Zu diesem aktuellen Thema veranstaltete der SPD Ortsverband Frontenhausen einen Informationsabend mit anschließender Diskussion im Restaurant zur Aphrodite in Frontenhausen. In seinen einleitenden Worten beklagte der SPD Vorsitzende Hartmut Manske die allgemeine passive Haltung der Politik und der Wirtschaft zur Integration. Rund 82 Millionen Menschen aus fast einhundert Staaten leben in unserem Land. Davon sind mehr als 15 Millionen Menschen mit Migrationshintergrund. In Frontenhausen leben derzeit 171 Bürger aus insgesamt 31 Staaten mit ausländischer Staatsbürgerschaft. Wenn wir über Globalität reden, sollten wir das gegenseitige Verständnis von ausländischen und einheimischen Mitbürger/Innen positiver betrachten.
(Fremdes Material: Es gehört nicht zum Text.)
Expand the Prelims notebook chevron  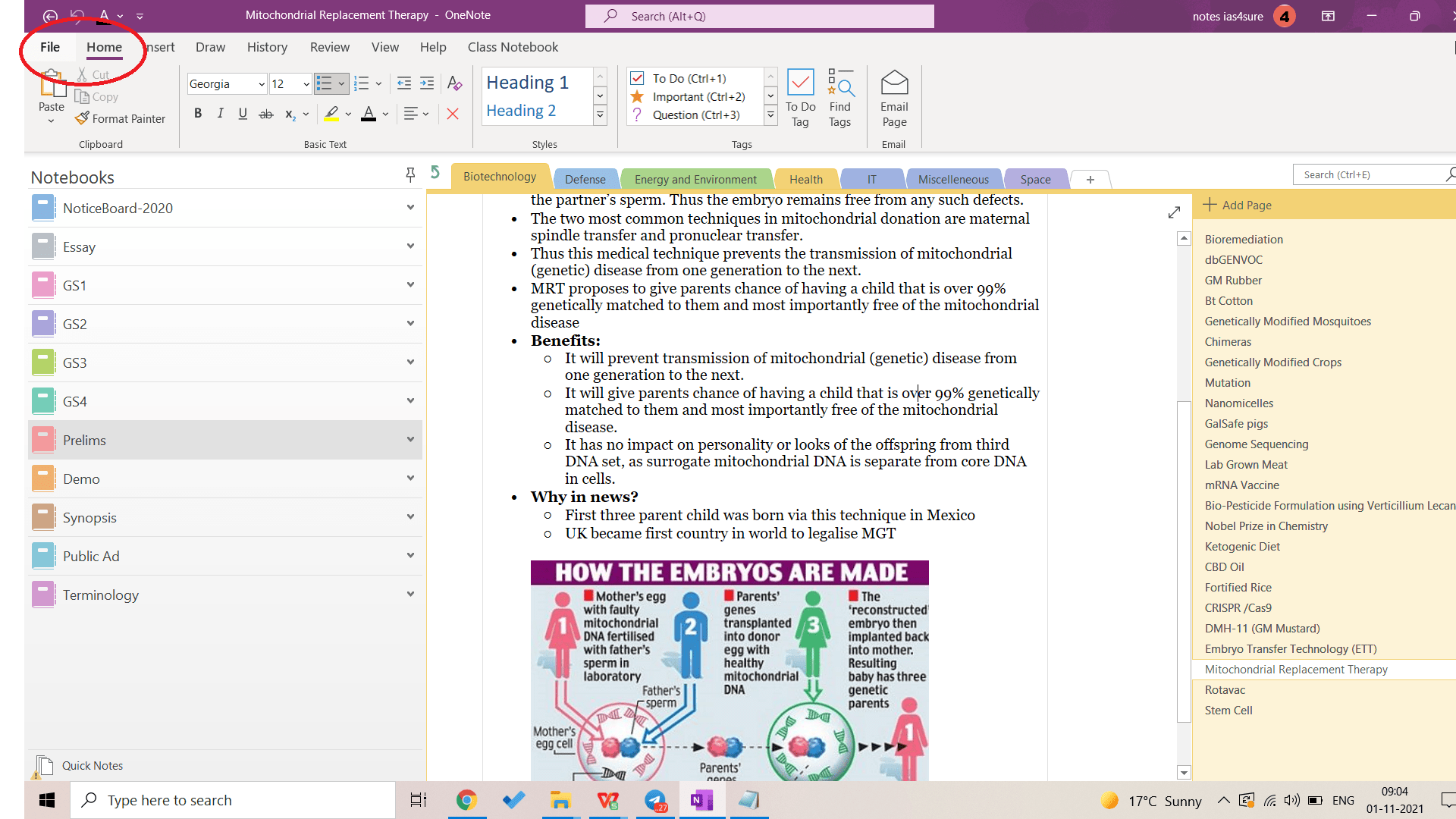(x=410, y=440)
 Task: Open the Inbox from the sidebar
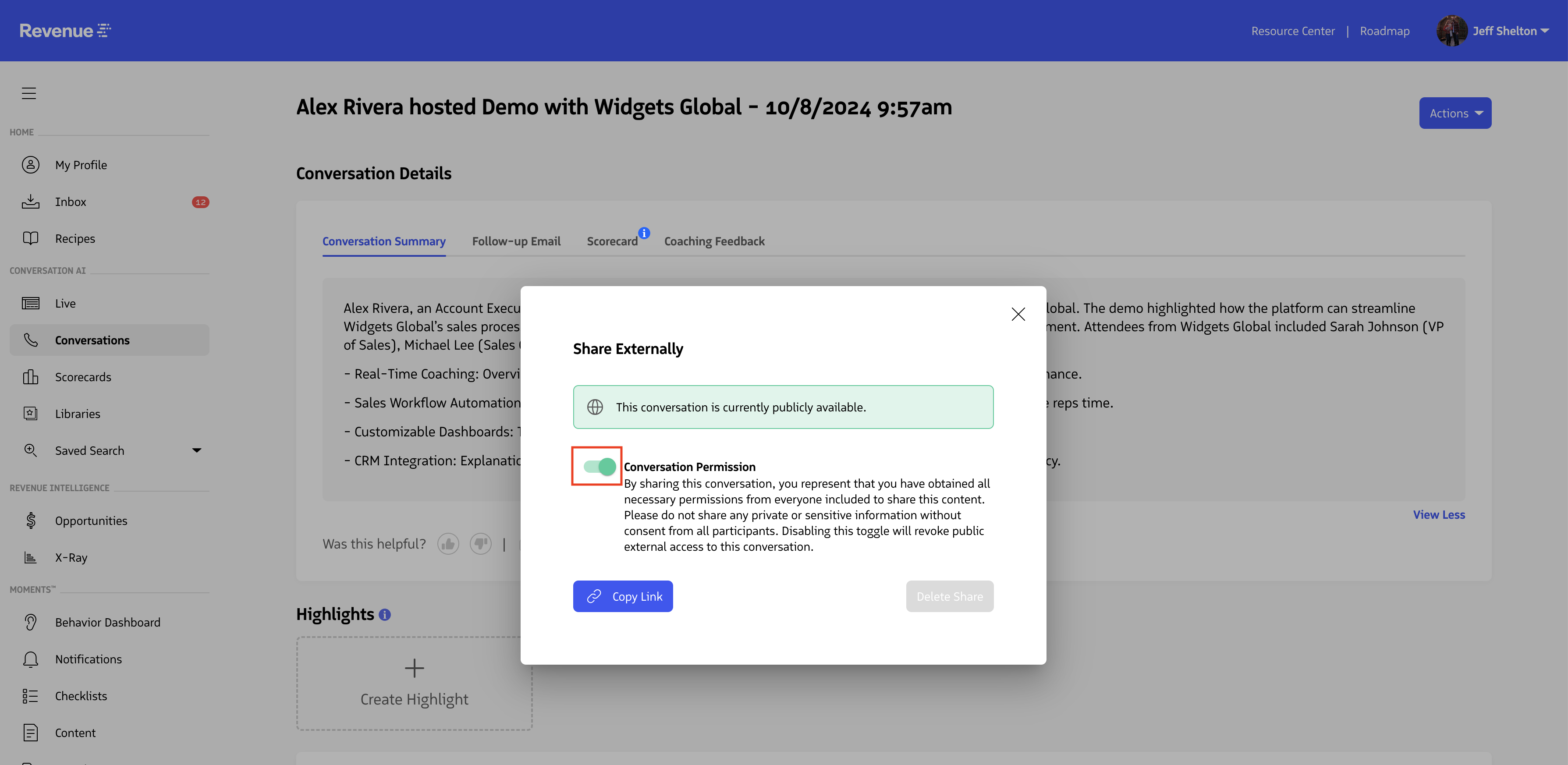[70, 202]
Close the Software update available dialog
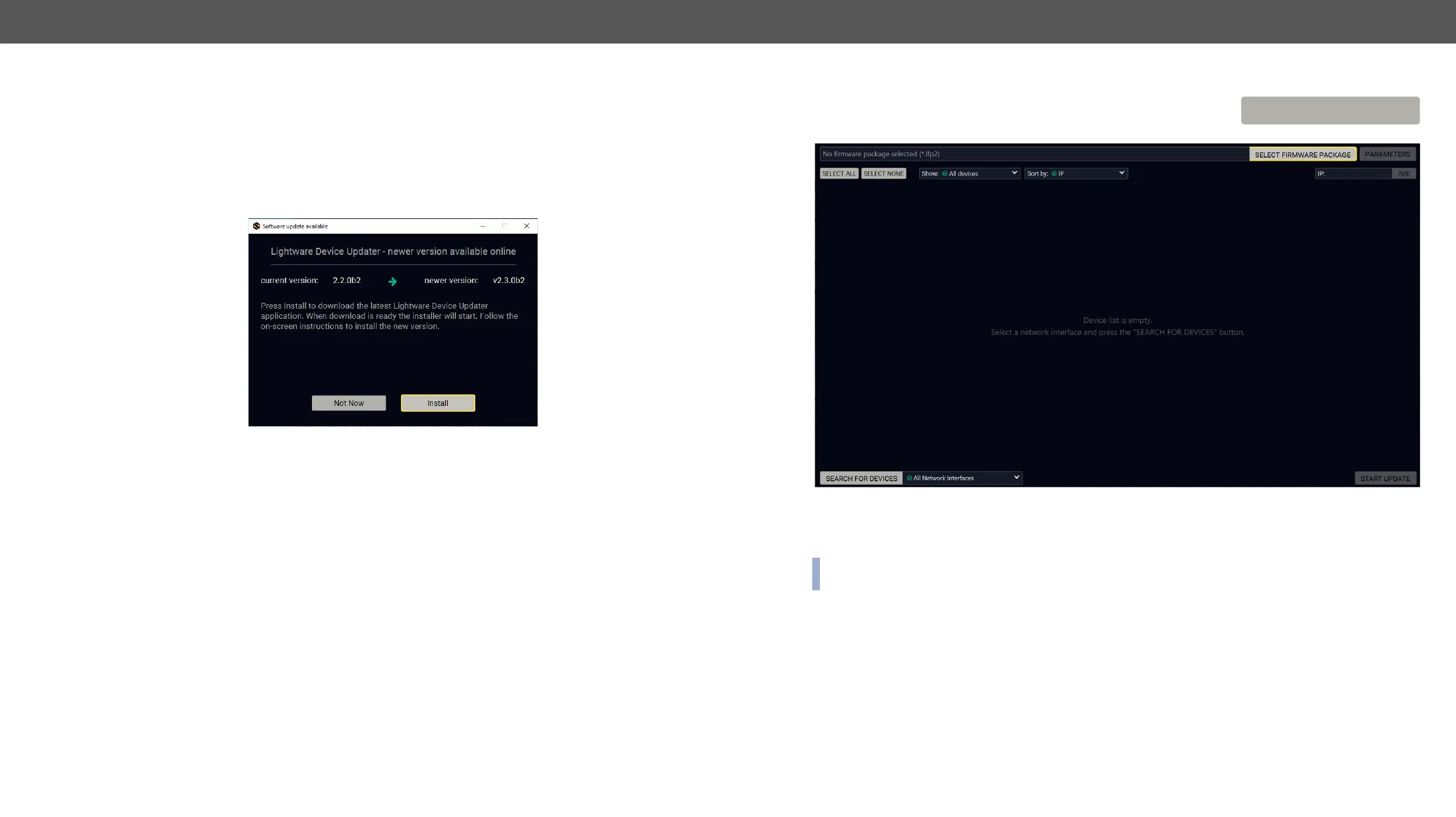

Denn immerhin sind unsere ausländischen Mitbürger aus den verschiedensten Kulturkreisen, ein wichtiger Teil unserer Gesellschaft, so der Vorsitzende Hartmut Manske.

In seinem Grußwort erinnerte der SPD Kreisvorsitzende Dr. Bernd Vilsmeier an die neue Weichenstellung der damaligen Regierungskoalition, weg von einer Politik des Nichtstun, hin zu einer aktiven Politik für Teilhabe und Integration. So hatte die SPD dafür gesorgt, dass alle hier geborenen Kinder auch deutsche Staatsbürger werden können, dass Diskriminierung umfassend bekämpft wird und dass für alle Zugewanderten Integrationskurse Pflicht sind. Wir setzen uns für eine ehrliche und offene Debatte über Integration ein, die Erfolge ebenso klar benennt wie Probleme. Wir verurteilen diskriminierende oder rassistische Thesen scharf. Integration ist für uns eine soziale Aufgabe. Frühkindliche Bildung, individuelle Förderung, gute Deutschkenntnisse, der Ausbau von Ganztagsschulen, mehr Schulsozialarbeit und eine verbesserte Integration in den Arbeitsmarkt darauf kommt es an.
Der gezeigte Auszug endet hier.